O que se pede → Por favor, dê sequência ao texto sobre a cobertura jornalística da morte do menino em Sebnitz, começando logo após a última frase apresentada.

Texto de estudo →
Perguntei ao editor se a reportagem seria retificada. "Não precisa" — disse — “Amanhã ninguém mais lembra disso”. Mas jornalismo é o registro da história, é nos arquivos do passado que os pesquisadores do alegado amanhã buscam dados para seus ensaios, aleguei. "O que de fato acontece" — disse o editor — "só vamos saber meses depois. Jornalismo é assim mesmo".

Se não há agressão alguma, cria-se pelo menos atos criminosos por omissão. Foi o que aconteceu em Sebnitz, na Alemanha, em dezembro de 2000. O Estadão titulou com gosto:

MORTE DE CRIANÇA POR NEONAZISTAS ENVERGONHA ALEMANHA

Vamos à notícia:

Berlim — No dia seguinte à revelação do assassinato do garoto Joseph, de seis anos, do qual um grupo neonazista é o principal suspeito, surgiram vozes em toda a Alemanha pedindo justiça. Enquanto isso, no local do crime, o povoado de Sebnitz, na Saxônia, vivem-se momentos de vergonha após a cumplicidade silenciosa de seus habitantes. O jornal Bild denunciou a história de Joseph, filho de pai iraquiano e mãe alemã, que, perante a indiferença de 300 banhistas, foi espancado, torturado e afogado por um grupo de neonazistas em uma piscina pública. Na época, o caso foi encerrado como um acidente normal e, graças apenas à tenacidade da mãe da criança, a promotoria reabriu agora o caso. A história da morte do menino ocupou a capa de todos os principais jornais do país e o Bild reproduziu, também na primeira página, uma fotografia do garoto morto, junto com a mãe.

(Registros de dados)
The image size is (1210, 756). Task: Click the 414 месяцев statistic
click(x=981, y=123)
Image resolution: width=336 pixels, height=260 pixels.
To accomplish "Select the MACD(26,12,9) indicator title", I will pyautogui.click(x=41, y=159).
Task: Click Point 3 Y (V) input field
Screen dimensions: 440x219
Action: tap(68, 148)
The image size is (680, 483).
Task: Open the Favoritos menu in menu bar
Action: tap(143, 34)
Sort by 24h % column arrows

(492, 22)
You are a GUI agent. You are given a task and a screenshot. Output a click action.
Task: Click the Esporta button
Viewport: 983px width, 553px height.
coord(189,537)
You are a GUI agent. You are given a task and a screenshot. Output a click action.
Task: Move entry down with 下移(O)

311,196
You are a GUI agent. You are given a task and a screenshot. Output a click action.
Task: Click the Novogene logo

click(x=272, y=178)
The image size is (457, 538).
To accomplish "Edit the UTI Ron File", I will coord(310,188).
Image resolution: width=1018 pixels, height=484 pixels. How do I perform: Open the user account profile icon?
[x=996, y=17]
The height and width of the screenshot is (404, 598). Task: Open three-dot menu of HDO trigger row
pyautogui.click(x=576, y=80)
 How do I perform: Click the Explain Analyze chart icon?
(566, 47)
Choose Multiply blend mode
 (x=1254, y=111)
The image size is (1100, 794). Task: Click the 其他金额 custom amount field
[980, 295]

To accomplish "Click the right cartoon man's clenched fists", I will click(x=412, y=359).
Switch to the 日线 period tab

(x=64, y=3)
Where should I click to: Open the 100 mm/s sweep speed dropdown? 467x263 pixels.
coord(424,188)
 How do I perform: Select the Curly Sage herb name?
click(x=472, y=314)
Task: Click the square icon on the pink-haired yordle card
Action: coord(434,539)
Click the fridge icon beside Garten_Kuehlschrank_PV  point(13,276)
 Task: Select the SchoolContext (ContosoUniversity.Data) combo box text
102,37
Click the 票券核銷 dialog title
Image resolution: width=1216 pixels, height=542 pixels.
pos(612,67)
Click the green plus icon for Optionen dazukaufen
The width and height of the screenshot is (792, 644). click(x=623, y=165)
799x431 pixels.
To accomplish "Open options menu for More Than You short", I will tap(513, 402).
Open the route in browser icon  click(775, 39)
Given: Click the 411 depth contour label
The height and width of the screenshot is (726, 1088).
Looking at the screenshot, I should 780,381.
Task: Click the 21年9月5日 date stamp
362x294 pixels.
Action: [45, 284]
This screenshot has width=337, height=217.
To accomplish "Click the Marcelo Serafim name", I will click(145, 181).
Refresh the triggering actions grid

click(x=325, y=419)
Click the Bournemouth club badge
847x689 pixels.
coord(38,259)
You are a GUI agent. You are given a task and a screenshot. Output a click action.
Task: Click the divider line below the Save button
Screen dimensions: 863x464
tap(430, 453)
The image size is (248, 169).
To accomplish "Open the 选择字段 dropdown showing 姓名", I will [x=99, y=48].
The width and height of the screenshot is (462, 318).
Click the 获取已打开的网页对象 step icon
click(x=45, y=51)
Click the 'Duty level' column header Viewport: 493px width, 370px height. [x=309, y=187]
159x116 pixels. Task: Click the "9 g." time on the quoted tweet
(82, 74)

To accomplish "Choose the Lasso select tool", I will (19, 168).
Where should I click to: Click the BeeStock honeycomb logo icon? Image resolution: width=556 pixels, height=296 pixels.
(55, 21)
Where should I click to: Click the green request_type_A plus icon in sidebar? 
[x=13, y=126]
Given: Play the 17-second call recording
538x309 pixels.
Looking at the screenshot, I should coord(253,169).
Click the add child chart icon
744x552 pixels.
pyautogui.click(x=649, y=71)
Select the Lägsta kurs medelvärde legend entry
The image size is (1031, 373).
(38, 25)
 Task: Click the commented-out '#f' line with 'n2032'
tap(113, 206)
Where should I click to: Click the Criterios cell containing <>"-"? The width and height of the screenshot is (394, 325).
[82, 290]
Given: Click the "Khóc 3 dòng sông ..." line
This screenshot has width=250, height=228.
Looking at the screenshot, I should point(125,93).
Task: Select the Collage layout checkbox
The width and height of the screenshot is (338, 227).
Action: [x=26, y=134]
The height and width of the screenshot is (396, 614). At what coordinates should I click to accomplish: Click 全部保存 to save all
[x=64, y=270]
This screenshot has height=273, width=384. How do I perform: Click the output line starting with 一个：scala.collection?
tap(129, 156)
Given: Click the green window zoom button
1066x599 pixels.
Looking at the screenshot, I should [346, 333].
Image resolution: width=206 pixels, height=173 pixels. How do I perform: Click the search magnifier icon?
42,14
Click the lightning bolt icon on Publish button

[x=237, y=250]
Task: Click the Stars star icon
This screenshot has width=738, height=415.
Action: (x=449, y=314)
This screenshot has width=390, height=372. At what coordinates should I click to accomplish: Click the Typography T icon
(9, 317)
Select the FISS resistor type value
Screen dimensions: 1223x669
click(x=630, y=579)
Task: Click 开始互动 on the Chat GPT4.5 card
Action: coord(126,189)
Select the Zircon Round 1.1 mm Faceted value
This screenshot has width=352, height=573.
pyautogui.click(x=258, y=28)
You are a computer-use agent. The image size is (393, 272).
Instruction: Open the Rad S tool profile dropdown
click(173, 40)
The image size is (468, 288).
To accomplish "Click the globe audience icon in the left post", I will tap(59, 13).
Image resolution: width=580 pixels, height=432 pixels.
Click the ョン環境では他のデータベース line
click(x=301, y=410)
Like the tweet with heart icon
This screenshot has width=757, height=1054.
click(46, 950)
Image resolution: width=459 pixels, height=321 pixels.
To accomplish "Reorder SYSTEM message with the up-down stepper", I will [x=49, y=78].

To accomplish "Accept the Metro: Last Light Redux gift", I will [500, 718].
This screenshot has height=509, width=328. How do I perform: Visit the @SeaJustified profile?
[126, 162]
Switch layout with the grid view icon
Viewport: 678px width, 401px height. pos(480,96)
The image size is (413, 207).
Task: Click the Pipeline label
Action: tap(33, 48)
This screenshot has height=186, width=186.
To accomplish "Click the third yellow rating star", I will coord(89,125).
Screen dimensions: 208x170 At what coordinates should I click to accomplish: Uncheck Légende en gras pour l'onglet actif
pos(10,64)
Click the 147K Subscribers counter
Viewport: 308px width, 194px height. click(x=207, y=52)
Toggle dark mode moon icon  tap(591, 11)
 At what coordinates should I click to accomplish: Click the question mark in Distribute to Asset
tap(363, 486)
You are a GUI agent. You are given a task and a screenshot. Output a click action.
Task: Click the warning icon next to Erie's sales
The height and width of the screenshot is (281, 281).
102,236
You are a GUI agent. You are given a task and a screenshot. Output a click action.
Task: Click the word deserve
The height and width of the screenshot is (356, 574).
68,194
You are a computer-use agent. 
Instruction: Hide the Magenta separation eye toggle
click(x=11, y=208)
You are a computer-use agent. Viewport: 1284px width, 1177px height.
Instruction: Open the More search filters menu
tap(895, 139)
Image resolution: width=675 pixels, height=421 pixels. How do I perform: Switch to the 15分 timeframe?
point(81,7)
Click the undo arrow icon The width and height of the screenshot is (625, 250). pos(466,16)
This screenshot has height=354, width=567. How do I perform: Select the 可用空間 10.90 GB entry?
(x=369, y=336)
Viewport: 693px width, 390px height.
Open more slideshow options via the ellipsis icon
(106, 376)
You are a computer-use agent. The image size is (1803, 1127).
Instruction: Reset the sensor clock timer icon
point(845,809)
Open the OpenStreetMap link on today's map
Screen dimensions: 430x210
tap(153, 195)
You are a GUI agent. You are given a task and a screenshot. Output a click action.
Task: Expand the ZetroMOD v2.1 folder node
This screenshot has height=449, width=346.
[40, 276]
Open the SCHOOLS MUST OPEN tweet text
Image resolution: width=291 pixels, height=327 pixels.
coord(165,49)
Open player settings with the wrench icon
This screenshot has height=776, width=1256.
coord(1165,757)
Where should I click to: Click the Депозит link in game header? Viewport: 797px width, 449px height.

Resultado da tarefa →
Esta é a notícia. Mesmo fractal do episódio em Roterdã: filho de imigrante se afogando, uma multidão de banhistas assistindo. Se a notícia sai no ano 2000, é bom lembrar que o fato teria ocorrido em 1997. Detalhes novos: criança espancada, torturada e assassinada. Os banhistas, desta vez são trezentos. Este tipo de notícia tende a aumentar nos próximos anos. É fácil acusar uma multidão. Como ninguém é acusado individualmente, ninguém reclama. Mais difícil é acusar uma ou duas pessoas. Pode dar processo.

Vamos aos fatos, em tudo semelhantes ao episódio de Roterdã. No dia 13 de junho de 1997, uma criança de 6 anos, Joseph Abdulla, morrera afogada numa piscina pública cheia de gente. Quando bombeiros e médicos chegaram, era tarde demais: o corpo boiava há dez minutos sem vida. A polícia fez um inquérito e concluiu que tudo foi um lamentável acidente. O caso foi arquivado e esquecido. Ocorre que a mãe, a farmacêutica Renate Kantelberg-Abdulla, se convenceu de que Joseph fora morto por neonazis por ser filho de um iraquiano. Os assassinos tê-lo-iam previamente drogado e depois lançado à água.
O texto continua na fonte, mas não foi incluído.